● Record list
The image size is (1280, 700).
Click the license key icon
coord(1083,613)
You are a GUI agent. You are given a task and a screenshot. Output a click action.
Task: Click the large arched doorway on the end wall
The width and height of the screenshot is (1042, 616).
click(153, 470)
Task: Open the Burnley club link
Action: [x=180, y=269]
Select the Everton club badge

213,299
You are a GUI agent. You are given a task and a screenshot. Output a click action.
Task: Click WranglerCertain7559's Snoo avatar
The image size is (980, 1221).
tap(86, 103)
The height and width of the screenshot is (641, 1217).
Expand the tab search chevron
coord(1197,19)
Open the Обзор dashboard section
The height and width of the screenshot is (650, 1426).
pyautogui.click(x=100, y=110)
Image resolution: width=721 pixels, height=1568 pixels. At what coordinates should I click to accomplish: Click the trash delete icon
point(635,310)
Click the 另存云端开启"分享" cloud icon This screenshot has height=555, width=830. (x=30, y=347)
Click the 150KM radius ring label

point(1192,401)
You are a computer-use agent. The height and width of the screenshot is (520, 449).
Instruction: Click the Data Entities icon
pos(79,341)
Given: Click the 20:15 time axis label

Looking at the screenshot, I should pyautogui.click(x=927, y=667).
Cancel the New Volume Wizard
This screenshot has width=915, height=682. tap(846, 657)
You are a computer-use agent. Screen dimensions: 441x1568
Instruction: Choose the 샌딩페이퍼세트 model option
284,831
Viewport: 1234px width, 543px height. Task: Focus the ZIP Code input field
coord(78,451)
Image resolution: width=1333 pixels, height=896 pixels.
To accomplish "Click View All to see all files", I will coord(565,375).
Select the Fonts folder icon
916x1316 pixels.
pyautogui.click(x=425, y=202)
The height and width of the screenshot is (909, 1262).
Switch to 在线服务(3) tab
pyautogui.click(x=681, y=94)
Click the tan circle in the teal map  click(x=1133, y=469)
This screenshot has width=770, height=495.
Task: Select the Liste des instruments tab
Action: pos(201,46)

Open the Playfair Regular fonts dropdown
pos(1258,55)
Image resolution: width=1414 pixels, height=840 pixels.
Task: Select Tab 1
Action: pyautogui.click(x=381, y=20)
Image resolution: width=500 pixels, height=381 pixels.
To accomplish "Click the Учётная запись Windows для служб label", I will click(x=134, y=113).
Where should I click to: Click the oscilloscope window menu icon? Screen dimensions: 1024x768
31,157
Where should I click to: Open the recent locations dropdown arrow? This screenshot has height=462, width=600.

● Aim
Pull out every line of the items above that contains the word "Open". Treat uppercase and lowercase as different.

● Reply to the task
Task: Open the Burnley club link
Open the Обзор dashboard section
Open the Playfair Regular fonts dropdown
Where should I click to: Open the recent locations dropdown arrow? This screenshot has height=462, width=600.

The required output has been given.